Over time, financial practitioners have used a plethora of methods in their effort to predict financial markets:
Technical analysis methods are still pretty popular and intuitively appealing. One of the most simple examples is the use of two simple moving averages (SMAs) to decide whether to go long or short a financial instrument.
data = pd.DataFrame(raw[symbol])
data['SMA1'] = data[symbol].rolling(42).mean()
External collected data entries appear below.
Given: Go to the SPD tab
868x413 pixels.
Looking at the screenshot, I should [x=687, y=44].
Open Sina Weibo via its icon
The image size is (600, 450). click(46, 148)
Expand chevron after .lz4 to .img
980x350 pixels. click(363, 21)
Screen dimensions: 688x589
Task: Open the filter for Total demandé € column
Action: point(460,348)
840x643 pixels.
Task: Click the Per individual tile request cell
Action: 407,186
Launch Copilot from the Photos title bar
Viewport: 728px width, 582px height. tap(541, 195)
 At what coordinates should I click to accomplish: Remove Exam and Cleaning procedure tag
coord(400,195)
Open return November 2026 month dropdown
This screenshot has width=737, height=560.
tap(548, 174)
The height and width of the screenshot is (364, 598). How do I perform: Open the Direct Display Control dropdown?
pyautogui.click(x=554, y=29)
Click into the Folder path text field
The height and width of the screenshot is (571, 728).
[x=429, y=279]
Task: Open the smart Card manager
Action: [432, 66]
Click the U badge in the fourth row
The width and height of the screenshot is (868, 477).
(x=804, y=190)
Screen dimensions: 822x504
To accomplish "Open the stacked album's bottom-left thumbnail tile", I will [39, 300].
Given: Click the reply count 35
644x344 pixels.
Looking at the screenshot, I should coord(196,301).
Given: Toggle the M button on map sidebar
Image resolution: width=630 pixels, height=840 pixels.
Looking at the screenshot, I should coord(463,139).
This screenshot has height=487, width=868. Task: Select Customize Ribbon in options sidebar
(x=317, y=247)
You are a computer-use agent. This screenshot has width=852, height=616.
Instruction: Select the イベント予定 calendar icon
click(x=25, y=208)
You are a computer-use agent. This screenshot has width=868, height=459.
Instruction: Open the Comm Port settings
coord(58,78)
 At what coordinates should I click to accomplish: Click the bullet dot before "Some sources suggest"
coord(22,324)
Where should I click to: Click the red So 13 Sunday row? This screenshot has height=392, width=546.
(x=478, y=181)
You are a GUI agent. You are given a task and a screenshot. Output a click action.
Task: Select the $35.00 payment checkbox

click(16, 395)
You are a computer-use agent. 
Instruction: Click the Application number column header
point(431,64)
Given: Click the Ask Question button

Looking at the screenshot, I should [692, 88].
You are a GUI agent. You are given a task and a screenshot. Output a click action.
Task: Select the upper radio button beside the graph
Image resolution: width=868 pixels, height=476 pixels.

data['SMA2'] = data[symbol].rolling(252).mean()
data['POSITION'] = np.where(data['SMA1'] > data['SMA2'], 1, -1)
The idea here is to go long when the shorter/faster SMA is above the longer/slower SMA and short otherwise.
data.iloc[252:].iplot(secondary_y='POSITION')
Other technical analysis methods are based on certain price formations — or more generally patterns in prices. Source reddit.
Several stylized facts about financial markets show stable, non-zero correlations over time.
Take the case of the correlation between the S&P 500 (.SPX
) and its volatility index VIX (.VIX
) — (1).
data = raw[['.SPX', '.VIX']]
rets = np.log(data / data.shift(1)).dropna()
print(rets.corr())
.SPX .VIX .SPX 1.000000 -0.809235 .VIX -0.809235 1.000000
Take the case of the correlation between the S&P 500 (.SPX
) and its volatility index VIX (.VIX
) — (2).
rets.iplot(kind='scatter', x='.SPX', y='.VIX', mode='markers',
size=4, bestfit=True, xTitle='.SPX', yTitle='.VIX')
Take the case of the correlation between the S&P 500 (.SPX
) and its volatility index VIX (.VIX
) — (3).
rets['.SPX'].rolling(252).corr(rets['.VIX']).dropna().iplot(bestfit=True)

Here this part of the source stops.